O Superior Tribunal de Justiça (STJ) concedeu habeas corpus ao empresário José Clemir Spinelli, investigado na Operação Pão e Circo, deflagrada pelo Grupo de Atuação Especial de Combate às Organizações Criminosas (Gaeco), do Ministério Público de Santa Catarina (MPSC). A decisão foi confirmada pela defesa nesta quarta-feira (2).
Spinelli estava preso preventivamente desde 7 de julho de 2026 e permaneceu detido por 57 dias. Segundo informações divulgadas pela defesa, o STJ entendeu que não estavam presentes os requisitos necessários para a manutenção da prisão preventiva. A decisão foi comunicada ao juízo responsável pelo processo para cumprimento.

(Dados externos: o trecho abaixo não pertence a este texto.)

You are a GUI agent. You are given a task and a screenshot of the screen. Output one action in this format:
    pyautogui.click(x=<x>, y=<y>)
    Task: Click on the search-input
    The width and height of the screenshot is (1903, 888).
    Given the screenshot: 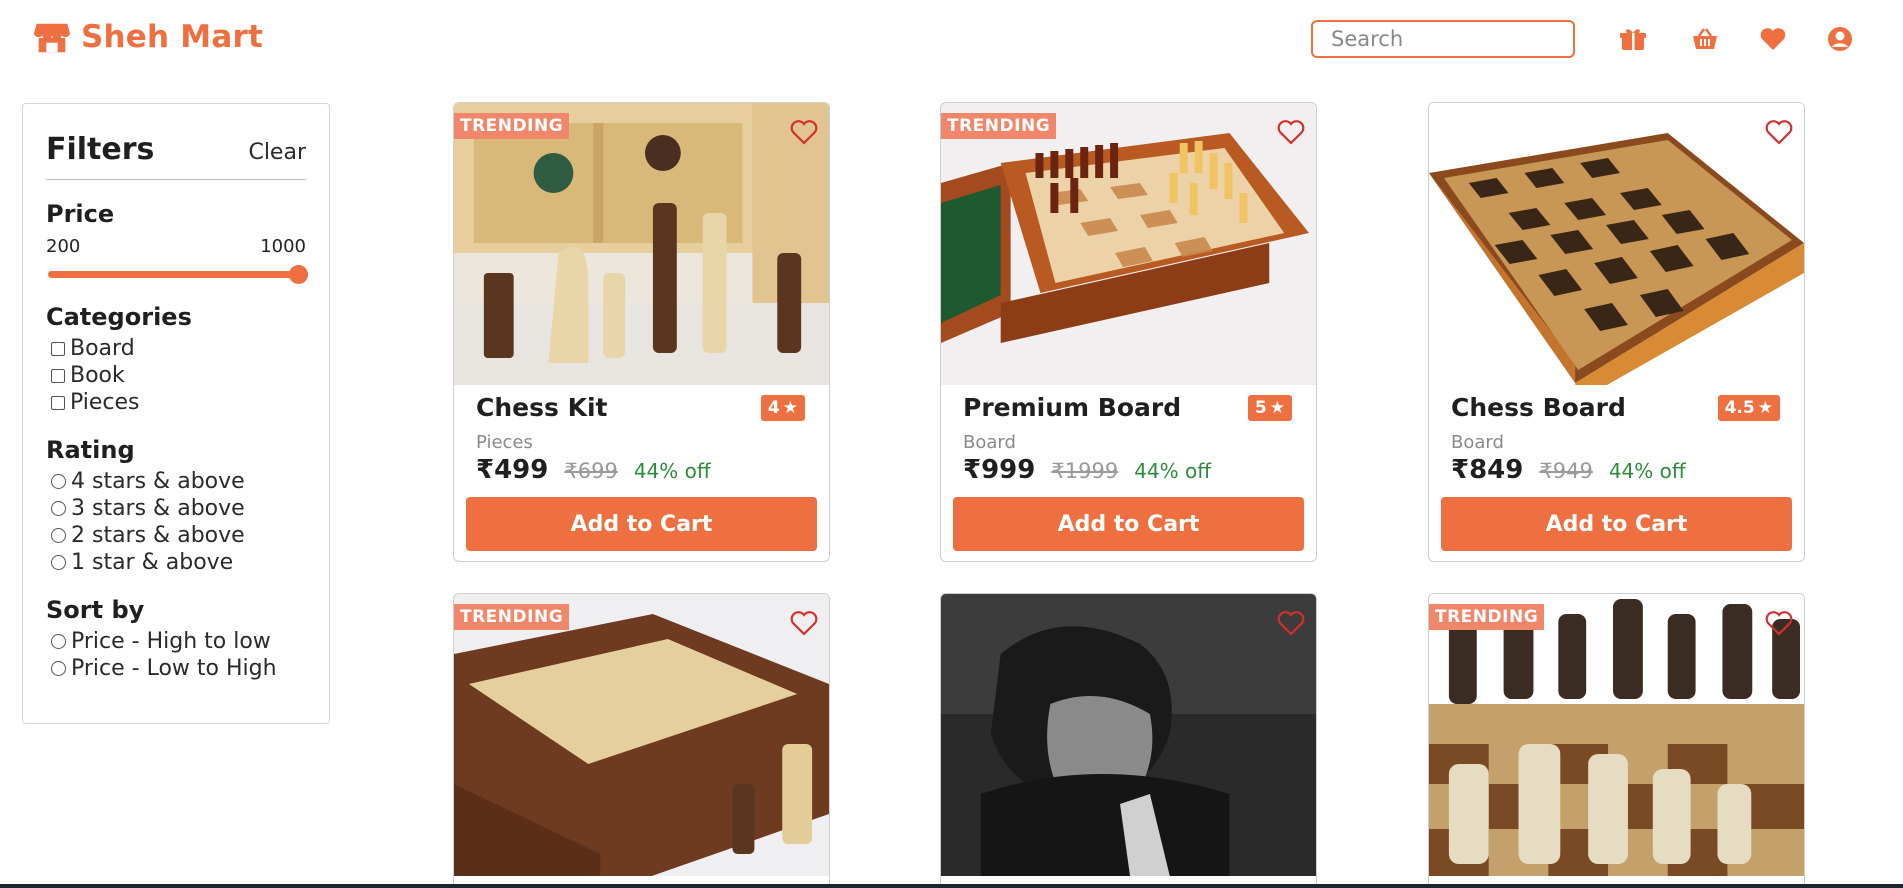 What is the action you would take?
    pyautogui.click(x=1465, y=39)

A decisão foi proferida no âmbito de habeas corpus relatado pelo ministro Messod Azulay Neto, da Quinta Turma do STJ. Conforme as informações disponíveis, a defesa vinha questionando a necessidade da prisão preventiva e sustentando que não havia risco atual que justificasse a manutenção da medida.
O advogado Gustavo Henrique Berger afirmou que a defesa considera a decisão acertada e que permanece confiante na absolvição de Spinelli ao longo do processo.
Investigação
A Operação Pão e Circo investiga um suposto esquema envolvendo cartel, fraudes em licitações, corrupção e lavagem de dinheiro relacionado à contratação de shows e eventos por prefeituras catarinenses.
Segundo as investigações, empresários do setor de eventos e agentes públicos teriam atuado para direcionar contratações e restringir a concorrência em processos licitatórios. Spinelli é apontado pelo Ministério Público como um dos principais envolvidos no esquema investigado. As acusações são contestadas pela defesa.
Antes da nova decisão, a defesa havia ingressado com pedidos de habeas corpus buscando a revogação da prisão. Spinelli era, segundo os advogados, o único dos investigados que permanecia preso, enquanto os demais respondiam ao processo mediante medidas cautelares.
Responderá ao processo em liberdade
A concessão do habeas corpus não representa uma absolvição e não encerra a investigação ou a ação penal. A medida diz respeito à prisão preventiva, permitindo que o empresário acompanhe o processo em liberdade, conforme os termos estabelecidos pela Justiça.
A defesa afirma que Spinelli continuará à disposição da Justiça e que os próximos passos serão voltados à demonstração de sua inocência durante a instrução processual.
O inteiro teor da decisão do STJ, com todos os fundamentos utilizados para a revogação da prisão, ainda não estava integralmente disponível nas primeiras horas após a confirmação da soltura. Por isso, detalhes adicionais sobre eventuais medidas cautelares impostas devem ser divulgados oficialmente com a publicação integral da decisão.